Lunes, 27 octubre 2025  

Hurgando en la memoria

Hace muchos años en las tertulias entre vecinos y amigos el robo de las bicicletas era tema cotidiano, eran los tiempos de los añorados campos bananeros en el Valle de Sula. La bicicleta era el medio de transporte más importante para el trabajo y las andanzas, era algo valioso para los hombres principalmente. Ante el robo de las bicicletas rápido se tomaron medidas como la de poner candados, cadenas y en las ciudades aparecieron los lugares donde cuidaban bicicletas. 

Es la misma historia que se repite en el mundo campesino con las vacas y caballos, para protegerlos ante el robo les van poniendo el famoso fierro, aseguran los potreros para tener control de los animales y semanalmente alguien los busca para aseguran que estén todos y estén sanos.

En tiempos más recientes, la gorra se puso de moda entre los jóvenes. Había variedades de estilos, colores y precios. Cada quien presumía según gustos y posibilidades de pago. Pronto se escuchaban historias de estudiantes que les habían arrebatado las gorras mientras iban en el bus. Los chavos rápidamente tomaron medidas de quitarse la gorra mientras el bus estaba estacionado.

Con la llegada de los celulares se recogen las mismas historias en las tertulias laborales y familiares. Todo mundo daba recomendaciones de no andar hablando en la calle por teléfono, sobre lugares donde guardarlo, hasta aplicaciones de seguridad para rastrear el teléfono o para bloquearlo.

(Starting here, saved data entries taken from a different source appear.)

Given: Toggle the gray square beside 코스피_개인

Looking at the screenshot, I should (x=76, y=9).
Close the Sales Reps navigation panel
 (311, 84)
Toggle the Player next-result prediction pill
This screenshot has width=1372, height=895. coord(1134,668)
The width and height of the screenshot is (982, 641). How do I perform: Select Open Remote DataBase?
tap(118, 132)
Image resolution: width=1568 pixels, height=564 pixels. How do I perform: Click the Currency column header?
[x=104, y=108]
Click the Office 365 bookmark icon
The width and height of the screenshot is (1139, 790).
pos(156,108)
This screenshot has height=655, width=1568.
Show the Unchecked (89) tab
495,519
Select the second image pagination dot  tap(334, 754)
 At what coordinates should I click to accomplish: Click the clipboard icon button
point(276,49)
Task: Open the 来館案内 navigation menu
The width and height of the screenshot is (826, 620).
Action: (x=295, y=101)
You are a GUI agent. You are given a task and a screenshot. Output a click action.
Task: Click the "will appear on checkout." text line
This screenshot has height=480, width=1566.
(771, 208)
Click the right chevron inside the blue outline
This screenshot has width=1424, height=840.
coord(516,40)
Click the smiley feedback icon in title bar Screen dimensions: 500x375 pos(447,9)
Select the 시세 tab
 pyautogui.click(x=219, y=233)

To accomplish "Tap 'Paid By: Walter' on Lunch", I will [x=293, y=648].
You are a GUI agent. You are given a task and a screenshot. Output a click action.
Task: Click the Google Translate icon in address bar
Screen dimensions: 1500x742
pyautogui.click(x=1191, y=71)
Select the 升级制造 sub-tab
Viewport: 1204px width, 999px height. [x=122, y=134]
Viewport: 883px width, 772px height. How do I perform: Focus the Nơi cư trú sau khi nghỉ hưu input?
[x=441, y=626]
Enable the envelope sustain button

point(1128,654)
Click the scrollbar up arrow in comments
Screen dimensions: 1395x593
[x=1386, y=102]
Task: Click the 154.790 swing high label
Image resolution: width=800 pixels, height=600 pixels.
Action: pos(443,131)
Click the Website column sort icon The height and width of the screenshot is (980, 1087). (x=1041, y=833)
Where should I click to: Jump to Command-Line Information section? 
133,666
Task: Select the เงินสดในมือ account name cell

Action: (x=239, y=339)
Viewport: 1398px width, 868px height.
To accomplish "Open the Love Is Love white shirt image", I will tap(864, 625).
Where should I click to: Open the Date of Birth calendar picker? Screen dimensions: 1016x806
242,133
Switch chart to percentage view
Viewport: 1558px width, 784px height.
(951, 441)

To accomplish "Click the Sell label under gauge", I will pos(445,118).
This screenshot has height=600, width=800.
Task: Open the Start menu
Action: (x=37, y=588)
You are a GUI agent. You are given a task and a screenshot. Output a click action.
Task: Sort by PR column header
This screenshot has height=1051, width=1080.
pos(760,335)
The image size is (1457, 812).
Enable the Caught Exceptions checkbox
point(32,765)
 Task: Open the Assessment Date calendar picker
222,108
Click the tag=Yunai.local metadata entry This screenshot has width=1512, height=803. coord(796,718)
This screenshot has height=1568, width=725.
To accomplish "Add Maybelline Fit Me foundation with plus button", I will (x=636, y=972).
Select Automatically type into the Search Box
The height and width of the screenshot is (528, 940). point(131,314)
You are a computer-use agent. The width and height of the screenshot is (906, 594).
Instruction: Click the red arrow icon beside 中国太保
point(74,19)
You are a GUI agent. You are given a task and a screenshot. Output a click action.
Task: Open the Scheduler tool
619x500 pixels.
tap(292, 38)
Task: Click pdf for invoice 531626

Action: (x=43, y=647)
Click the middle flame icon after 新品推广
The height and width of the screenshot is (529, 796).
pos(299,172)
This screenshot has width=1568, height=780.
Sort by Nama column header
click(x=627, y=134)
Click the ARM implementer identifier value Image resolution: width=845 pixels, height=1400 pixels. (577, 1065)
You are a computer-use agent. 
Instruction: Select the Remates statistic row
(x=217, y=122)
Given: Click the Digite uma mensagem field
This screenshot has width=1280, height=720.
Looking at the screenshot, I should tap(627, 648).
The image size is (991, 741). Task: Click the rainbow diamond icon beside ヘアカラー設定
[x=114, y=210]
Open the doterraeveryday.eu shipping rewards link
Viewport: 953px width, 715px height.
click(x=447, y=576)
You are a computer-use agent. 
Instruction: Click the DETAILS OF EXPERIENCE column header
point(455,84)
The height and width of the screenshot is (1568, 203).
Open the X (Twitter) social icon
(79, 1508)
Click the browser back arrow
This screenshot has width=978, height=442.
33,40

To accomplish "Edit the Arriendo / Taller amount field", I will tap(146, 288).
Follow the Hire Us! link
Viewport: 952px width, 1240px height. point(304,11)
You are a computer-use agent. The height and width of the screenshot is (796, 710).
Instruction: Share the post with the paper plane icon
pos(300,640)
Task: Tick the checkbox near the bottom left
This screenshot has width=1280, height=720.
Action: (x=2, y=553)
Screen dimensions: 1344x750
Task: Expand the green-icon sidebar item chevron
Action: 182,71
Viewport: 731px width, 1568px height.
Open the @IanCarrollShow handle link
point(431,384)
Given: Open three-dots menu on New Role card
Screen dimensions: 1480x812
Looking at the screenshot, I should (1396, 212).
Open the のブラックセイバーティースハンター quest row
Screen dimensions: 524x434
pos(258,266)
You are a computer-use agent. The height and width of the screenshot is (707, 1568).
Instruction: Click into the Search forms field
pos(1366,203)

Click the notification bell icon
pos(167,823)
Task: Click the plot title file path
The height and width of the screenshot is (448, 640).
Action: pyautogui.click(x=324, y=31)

La misma historia se repite con el robo de motos y carros, hay diversas iniciativas para que sus propietarios puedan prevenir el robo.

Uno de los elementos comunes en estas dinámicas es el esfuerzo que la población hace por cuidar sus cosas, para ellos se dedica tiempo, recursos para asegurar su patrimonio. Hay cultura de cuidar lo personal o individual. Curiosamente ninguna de estas acciones las hacemos con los bienes públicos, nos roban el presupuesto de obras públicas y no pasamos de la queja, se gasta millones de Lempiras en programas asistencialista y no decimos nada, al contrario, con frecuencia nos sumamos a la fiesta que los políticos hacen con nuestros recursos. 

La indiferencia ante patrimonio públicos como la inversión en la salud, educación, carreteras y desarrollo rural es un pilar importante del empobrecimiento de la sociedad hondureña, y esa misma indiferencia en base de la corrupción de los fondos públicos y la fuente de riquezas de políticos municipales y nacionales que entraron con una mano adelante y otra atrás y hoy son grandes acaudalados, ¿Hasta cuándo vamos seguir siendo indiferentes con el patrimonio público?